Clients are doing the same thing with money.
They are no longer waiting for:
- Permission
- Perfect timing
- Complete certainty
Instead, they want clarity and ownership.
Your role is to help them move from:
“What should I do?”
to
“What do I actually want?”
2. The definition of success is changing
Prom used to focus on:
- Status
- Appearance
- Having the perfect date
Now people value:
- Meaning
- Experience
- Connection
Money is changing in the same way.
Clients increasingly care about:
- Alignment
- Fulfillment
- Peace of mind
Not just numbers on a spreadsheet.
3. Safety comes before strategy
Those girls did not need a better plan.
They needed a better environment.
Clients are the same.
Before people will:
- Invest
- Spend intentionally
- Make major decisions
They need to feel:
- Safe
- Seen
- Free from judgment
Trust changes behavior more than information does.
4. Community shapes behavior
One person going alone might feel uncomfortable.
A group going together feels empowering.
Behavior changes in community.
That is why:
- Couples often make better progress together
- Peer influence matters
- Shared experiences reduce fear
Advisors who create conversations and supportive environments make it easier for clients to take action.
5. They did not lower the standard — they changed the game
This may be the biggest lesson of all.
The girls did not say:
“We could not get dates.”
They said:
“We do not need dates to have a great experience.”
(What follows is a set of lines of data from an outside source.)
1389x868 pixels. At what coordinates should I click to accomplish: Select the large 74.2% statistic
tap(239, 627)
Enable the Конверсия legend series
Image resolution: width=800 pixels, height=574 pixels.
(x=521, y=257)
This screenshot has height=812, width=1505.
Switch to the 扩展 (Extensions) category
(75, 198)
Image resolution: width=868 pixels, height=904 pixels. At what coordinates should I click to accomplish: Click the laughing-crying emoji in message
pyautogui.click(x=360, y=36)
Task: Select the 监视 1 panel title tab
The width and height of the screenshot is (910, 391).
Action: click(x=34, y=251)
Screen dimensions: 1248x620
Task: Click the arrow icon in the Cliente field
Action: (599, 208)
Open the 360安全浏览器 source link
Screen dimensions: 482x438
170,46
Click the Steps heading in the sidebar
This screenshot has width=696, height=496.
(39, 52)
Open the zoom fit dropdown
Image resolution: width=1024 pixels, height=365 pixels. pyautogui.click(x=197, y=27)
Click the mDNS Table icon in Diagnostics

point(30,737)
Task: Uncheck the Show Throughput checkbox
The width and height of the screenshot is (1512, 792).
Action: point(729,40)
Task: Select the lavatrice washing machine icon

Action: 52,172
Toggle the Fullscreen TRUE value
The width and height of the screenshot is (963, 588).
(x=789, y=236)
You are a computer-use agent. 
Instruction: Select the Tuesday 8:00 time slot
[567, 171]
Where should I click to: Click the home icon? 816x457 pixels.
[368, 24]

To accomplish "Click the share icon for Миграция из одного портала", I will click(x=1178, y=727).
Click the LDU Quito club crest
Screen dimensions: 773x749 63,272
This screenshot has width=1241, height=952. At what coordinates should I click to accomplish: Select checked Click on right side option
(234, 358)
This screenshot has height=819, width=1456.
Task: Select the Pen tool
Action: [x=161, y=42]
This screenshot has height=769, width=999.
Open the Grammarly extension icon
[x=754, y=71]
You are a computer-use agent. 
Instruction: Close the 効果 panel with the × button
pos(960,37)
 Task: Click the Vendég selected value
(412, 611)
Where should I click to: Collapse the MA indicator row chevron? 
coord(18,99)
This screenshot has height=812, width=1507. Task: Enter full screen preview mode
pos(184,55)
That mindset changes everything.
Clients do not need:
- Perfect timing
- Maximum returns
- The ideal financial plan
They need a version of wealth that genuinely fits their life.
The Bottom Line
Those 12 girls did not change prom overnight.
They simply revealed that the rules had already changed.
Quietly.
Socially.
Behaviorally.
The same shift is happening with money.
Clients are redefining success.
They are creating lives that reflect what truly matters to them.
And the advisors who understand that shift are the ones clients trust most.